**** STUDY MATERIAL

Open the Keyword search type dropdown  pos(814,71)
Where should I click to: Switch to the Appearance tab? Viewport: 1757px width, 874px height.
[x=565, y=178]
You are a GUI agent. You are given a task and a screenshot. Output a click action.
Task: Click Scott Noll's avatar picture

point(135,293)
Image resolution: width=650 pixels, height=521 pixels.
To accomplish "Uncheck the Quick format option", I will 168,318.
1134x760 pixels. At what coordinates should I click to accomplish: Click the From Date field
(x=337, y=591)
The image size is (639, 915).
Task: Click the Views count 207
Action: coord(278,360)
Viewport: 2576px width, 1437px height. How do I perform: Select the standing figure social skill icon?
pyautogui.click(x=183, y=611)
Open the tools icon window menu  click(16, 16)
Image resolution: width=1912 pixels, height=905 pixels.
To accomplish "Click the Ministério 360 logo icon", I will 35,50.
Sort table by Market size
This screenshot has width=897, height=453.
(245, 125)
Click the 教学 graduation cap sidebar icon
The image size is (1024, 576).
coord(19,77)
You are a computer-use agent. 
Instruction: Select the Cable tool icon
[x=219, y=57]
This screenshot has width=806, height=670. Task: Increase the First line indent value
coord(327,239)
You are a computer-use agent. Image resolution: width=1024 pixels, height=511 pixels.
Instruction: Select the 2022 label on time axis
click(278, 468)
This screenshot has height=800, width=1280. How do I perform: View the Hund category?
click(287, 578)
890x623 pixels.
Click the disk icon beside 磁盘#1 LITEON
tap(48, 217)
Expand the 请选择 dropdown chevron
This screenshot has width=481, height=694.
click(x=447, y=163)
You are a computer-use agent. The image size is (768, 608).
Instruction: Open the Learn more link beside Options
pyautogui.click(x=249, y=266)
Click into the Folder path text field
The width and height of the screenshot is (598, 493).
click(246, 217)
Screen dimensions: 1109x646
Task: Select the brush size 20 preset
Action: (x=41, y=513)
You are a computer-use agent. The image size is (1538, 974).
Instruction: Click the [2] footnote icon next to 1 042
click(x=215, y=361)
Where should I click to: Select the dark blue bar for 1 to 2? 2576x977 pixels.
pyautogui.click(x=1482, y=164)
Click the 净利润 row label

********

- [PROBLEM REQUIREMENTS]
Please transcribe the full listing exactly, down to the last line.

- [OUTPUT]
Open the Keyword search type dropdown  pos(814,71)
Where should I click to: Switch to the Appearance tab? Viewport: 1757px width, 874px height.
[x=565, y=178]
You are a GUI agent. You are given a task and a screenshot. Output a click action.
Task: Click Scott Noll's avatar picture

point(135,293)
Image resolution: width=650 pixels, height=521 pixels.
To accomplish "Uncheck the Quick format option", I will 168,318.
1134x760 pixels. At what coordinates should I click to accomplish: Click the From Date field
(x=337, y=591)
The image size is (639, 915).
Task: Click the Views count 207
Action: coord(278,360)
Viewport: 2576px width, 1437px height. How do I perform: Select the standing figure social skill icon?
pyautogui.click(x=183, y=611)
Open the tools icon window menu  click(16, 16)
Image resolution: width=1912 pixels, height=905 pixels.
To accomplish "Click the Ministério 360 logo icon", I will 35,50.
Sort table by Market size
This screenshot has width=897, height=453.
(245, 125)
Click the 教学 graduation cap sidebar icon
The image size is (1024, 576).
coord(19,77)
You are a computer-use agent. 
Instruction: Select the Cable tool icon
[x=219, y=57]
This screenshot has width=806, height=670. Task: Increase the First line indent value
coord(327,239)
You are a computer-use agent. Image resolution: width=1024 pixels, height=511 pixels.
Instruction: Select the 2022 label on time axis
click(278, 468)
This screenshot has height=800, width=1280. How do I perform: View the Hund category?
click(287, 578)
890x623 pixels.
Click the disk icon beside 磁盘#1 LITEON
tap(48, 217)
Expand the 请选择 dropdown chevron
This screenshot has width=481, height=694.
click(x=447, y=163)
You are a computer-use agent. The image size is (768, 608).
Instruction: Open the Learn more link beside Options
pyautogui.click(x=249, y=266)
Click into the Folder path text field
The width and height of the screenshot is (598, 493).
click(246, 217)
Screen dimensions: 1109x646
Task: Select the brush size 20 preset
Action: (x=41, y=513)
You are a computer-use agent. The image size is (1538, 974).
Instruction: Click the [2] footnote icon next to 1 042
click(x=215, y=361)
Where should I click to: Select the dark blue bar for 1 to 2? 2576x977 pixels.
pyautogui.click(x=1482, y=164)
Click the 净利润 row label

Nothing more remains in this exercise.